Problem to solve: According to the winning-ticket passage, how many handbags are already stashed in a wardrobe?

Exercise passage:

The WINNING TICKET:
Worth €106.00, and it´s
mine, all mine ours, all ours.
Yes, we actually won the JACKPOT at a quiz, so I can go out and buy another handbag to add to the other 215 I´ve got stashed in a wardrobe.
For some reason when Dave hears the word “handbag” he looks at the floor and shakes his head in despair. Can´t work that one out at all, I mean there´d be a few euros left for him to buy a man bag. Well,, probably.
Makes me wonder why men don´t regard a man bag as being an essential piece of equipment to cart around when stepping beyond the garden boundary. They even have quite a selection to choose from these days, perhaps size might be an issue. It always is with the male of the species.
Who knows, sometime in the future we may even be able to judge the size of a man´s bits by the size of his
handbag man bag instead of his hands, without any bags involved. “So how many pockets has your´s got?”
Colour might also be an issue. Fifty Shades Of Black?
Baffled: How on earth did I find myself shuffling amidst the contents of a man´s baggage when this was supposed to be about our winning ticket? I must put a stop to this line of thought.
So let´s talk about buying shoes with the winnings instead.
Most confusing, is it the size of the hands or the feet when comparing notes?

Recorded data:

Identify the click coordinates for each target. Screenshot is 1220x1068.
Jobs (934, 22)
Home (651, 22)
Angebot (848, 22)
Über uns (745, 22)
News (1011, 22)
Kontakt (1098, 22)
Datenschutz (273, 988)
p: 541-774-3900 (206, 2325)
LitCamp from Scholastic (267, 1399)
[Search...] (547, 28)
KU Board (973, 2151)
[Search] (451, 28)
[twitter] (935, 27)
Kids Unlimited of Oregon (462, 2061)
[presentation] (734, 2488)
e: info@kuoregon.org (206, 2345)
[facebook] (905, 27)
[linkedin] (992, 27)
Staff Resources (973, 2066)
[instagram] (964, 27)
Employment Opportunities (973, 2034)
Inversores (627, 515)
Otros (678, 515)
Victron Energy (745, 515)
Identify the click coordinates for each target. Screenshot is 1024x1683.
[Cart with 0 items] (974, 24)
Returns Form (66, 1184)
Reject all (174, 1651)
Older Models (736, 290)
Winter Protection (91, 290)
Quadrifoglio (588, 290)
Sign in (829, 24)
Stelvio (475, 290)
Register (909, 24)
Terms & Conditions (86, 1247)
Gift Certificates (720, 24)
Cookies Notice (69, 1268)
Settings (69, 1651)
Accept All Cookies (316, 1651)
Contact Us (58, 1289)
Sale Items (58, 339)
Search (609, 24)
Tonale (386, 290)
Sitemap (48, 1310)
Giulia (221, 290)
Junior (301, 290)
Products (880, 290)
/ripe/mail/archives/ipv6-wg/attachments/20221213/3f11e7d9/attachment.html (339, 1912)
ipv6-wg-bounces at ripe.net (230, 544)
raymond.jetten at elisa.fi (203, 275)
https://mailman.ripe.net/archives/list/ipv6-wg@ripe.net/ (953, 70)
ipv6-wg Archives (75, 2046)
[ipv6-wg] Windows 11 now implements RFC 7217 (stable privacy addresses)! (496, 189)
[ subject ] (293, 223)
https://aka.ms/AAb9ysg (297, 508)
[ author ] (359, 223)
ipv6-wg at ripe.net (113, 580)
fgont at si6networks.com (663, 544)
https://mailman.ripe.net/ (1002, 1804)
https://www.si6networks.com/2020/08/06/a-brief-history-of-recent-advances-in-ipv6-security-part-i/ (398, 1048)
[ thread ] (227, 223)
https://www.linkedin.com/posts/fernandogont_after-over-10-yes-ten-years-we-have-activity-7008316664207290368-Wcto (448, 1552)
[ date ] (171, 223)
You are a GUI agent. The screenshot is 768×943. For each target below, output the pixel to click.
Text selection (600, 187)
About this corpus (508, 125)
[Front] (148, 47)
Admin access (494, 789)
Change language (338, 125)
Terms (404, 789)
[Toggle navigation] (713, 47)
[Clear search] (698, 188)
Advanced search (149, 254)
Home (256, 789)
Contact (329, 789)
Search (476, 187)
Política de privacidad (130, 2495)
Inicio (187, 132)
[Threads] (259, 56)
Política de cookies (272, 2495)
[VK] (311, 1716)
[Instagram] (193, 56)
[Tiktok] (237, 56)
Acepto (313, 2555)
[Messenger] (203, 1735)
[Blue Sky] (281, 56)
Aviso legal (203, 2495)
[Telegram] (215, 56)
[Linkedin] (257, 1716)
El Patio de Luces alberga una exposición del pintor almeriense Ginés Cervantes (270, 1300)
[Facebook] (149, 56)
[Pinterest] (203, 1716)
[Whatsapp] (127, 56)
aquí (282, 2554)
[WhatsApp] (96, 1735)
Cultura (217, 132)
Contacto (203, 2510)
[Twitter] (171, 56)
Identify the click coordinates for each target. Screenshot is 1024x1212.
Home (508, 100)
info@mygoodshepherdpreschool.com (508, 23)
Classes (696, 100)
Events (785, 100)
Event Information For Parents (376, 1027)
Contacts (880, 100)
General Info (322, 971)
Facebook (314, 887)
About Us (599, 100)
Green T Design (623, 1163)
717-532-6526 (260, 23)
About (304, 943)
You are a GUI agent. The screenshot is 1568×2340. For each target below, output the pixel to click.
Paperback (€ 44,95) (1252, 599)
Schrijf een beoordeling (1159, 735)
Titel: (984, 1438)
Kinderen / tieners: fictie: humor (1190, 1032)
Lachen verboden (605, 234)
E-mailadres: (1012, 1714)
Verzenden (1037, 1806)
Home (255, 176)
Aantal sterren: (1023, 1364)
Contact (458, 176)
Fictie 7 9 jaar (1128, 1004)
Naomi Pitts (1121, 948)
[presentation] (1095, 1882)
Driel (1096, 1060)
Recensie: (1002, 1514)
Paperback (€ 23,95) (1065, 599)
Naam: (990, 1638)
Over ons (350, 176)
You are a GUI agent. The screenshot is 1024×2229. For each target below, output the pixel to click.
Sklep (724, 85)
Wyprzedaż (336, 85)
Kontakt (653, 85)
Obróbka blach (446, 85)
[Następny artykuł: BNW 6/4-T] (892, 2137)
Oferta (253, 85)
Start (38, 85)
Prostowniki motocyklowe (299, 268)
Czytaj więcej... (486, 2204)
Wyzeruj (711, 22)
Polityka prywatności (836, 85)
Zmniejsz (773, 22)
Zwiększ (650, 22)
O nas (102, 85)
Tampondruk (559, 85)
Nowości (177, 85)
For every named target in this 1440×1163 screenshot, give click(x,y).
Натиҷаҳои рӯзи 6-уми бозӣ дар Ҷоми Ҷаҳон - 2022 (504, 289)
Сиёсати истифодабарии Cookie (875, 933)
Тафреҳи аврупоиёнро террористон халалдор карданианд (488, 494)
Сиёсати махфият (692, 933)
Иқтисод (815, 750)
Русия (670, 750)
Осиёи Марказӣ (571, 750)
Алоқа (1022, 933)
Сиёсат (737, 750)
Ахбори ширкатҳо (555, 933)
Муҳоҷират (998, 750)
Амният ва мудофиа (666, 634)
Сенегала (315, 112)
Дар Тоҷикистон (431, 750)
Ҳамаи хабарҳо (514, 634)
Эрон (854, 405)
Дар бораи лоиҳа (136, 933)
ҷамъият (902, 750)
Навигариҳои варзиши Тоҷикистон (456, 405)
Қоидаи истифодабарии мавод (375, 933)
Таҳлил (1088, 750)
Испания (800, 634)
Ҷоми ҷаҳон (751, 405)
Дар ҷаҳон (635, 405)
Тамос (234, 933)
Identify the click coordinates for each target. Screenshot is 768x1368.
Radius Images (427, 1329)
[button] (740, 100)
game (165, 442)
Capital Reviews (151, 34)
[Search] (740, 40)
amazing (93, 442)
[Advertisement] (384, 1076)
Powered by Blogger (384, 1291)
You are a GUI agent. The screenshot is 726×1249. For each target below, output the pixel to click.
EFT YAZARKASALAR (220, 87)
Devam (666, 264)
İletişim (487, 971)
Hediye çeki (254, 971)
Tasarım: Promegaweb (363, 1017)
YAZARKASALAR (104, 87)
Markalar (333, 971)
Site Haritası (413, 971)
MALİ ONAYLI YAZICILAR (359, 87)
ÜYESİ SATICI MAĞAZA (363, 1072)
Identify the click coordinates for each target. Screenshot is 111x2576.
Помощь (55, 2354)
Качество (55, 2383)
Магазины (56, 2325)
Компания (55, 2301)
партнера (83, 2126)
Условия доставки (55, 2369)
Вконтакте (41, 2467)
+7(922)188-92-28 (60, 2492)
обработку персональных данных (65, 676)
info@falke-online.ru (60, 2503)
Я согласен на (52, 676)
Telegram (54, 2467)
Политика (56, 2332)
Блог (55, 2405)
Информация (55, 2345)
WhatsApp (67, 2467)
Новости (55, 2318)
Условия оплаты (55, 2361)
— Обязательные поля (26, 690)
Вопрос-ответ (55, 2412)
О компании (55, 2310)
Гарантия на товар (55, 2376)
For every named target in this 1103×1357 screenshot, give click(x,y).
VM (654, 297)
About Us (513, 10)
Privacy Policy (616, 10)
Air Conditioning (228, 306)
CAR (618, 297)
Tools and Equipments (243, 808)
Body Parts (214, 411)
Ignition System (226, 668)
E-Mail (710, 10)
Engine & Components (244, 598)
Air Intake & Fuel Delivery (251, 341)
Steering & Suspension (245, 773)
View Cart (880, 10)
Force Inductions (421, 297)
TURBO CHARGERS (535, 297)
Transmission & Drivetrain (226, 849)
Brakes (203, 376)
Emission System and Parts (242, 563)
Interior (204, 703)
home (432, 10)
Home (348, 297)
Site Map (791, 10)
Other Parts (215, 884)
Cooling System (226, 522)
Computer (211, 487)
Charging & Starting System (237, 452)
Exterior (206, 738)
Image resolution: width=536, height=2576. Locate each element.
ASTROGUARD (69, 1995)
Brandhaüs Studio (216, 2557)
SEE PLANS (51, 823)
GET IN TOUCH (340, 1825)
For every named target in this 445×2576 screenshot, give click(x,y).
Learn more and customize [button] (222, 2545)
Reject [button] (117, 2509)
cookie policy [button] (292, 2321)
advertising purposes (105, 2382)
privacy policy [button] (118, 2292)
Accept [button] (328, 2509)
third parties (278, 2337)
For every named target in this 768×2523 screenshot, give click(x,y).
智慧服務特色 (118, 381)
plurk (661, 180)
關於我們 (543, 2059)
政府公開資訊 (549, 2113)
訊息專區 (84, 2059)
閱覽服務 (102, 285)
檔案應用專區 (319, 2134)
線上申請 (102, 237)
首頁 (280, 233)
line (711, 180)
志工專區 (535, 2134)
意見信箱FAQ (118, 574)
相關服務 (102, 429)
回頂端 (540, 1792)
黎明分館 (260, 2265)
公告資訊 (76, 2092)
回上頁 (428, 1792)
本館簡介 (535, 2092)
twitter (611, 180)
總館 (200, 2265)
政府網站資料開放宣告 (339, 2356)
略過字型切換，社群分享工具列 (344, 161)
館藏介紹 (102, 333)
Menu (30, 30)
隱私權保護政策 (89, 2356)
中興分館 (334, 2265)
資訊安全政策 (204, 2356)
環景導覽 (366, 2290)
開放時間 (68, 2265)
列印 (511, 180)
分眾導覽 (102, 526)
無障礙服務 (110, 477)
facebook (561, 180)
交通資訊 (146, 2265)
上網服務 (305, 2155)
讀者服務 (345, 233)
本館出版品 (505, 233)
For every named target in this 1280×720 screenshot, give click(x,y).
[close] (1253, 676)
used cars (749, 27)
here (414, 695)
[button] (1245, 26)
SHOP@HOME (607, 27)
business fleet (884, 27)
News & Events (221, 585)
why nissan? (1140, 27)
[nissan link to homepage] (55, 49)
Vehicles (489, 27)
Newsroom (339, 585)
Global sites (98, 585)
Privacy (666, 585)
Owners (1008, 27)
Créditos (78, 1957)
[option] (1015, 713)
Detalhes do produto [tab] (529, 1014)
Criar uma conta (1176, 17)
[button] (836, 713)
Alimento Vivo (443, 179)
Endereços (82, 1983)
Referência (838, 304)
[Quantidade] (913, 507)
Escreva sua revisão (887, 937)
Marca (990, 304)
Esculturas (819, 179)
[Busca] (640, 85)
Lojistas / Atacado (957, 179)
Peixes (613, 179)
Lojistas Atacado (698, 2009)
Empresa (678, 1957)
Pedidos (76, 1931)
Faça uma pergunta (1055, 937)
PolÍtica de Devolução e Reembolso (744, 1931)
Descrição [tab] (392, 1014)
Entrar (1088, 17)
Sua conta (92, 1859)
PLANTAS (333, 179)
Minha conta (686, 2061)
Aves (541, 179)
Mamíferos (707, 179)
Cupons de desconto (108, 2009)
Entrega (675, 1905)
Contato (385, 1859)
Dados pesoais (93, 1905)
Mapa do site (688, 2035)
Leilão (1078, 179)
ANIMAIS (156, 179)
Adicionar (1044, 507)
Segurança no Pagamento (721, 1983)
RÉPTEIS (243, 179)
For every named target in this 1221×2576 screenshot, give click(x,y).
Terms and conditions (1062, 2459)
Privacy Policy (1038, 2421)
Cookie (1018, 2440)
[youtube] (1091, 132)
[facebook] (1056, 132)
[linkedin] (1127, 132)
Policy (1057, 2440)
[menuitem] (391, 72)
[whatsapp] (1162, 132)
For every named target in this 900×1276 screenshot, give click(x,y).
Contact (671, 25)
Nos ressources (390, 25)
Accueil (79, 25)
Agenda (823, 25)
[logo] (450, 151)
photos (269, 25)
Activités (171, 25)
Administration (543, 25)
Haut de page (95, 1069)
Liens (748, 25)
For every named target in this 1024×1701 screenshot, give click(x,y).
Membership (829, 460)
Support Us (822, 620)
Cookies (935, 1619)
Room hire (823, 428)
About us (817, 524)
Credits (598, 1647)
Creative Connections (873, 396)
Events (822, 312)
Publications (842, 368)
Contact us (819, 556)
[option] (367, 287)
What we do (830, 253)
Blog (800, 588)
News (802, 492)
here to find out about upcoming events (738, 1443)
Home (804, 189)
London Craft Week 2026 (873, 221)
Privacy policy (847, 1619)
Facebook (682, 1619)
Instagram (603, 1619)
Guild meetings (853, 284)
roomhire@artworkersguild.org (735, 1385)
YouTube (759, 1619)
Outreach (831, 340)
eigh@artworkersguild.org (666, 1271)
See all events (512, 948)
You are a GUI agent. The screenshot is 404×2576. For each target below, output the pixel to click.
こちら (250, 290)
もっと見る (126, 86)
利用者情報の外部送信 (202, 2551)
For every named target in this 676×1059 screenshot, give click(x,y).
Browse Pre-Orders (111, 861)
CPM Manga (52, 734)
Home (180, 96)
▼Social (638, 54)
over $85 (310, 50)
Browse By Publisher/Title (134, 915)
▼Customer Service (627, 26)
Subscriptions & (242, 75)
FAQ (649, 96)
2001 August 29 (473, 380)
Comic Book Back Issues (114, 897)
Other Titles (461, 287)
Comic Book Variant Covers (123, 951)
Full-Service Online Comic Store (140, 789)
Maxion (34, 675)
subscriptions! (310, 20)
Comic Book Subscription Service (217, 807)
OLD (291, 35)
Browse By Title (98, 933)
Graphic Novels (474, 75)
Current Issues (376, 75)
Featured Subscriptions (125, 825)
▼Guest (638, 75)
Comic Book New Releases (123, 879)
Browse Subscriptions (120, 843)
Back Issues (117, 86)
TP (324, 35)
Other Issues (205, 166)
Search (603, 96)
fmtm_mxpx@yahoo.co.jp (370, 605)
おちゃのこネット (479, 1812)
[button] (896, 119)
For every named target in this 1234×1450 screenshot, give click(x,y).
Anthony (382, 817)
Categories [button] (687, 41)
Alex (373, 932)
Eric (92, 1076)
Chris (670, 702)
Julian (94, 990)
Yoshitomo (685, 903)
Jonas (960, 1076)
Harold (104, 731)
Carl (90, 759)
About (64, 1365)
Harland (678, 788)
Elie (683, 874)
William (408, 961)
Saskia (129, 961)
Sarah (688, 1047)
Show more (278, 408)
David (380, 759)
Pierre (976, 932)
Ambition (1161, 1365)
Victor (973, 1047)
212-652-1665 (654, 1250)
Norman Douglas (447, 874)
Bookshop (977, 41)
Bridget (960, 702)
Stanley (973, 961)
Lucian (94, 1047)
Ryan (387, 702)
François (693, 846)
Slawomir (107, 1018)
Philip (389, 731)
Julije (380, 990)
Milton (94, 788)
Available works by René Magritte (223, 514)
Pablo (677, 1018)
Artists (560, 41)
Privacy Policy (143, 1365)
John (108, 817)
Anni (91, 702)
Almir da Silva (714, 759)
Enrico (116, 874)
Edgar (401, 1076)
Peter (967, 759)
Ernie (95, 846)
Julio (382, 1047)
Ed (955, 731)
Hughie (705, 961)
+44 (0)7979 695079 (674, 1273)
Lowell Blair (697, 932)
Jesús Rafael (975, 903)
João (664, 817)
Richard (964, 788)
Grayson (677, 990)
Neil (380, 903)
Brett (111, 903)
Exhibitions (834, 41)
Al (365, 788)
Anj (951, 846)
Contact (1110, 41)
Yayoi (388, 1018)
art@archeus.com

Output of the exercise: 215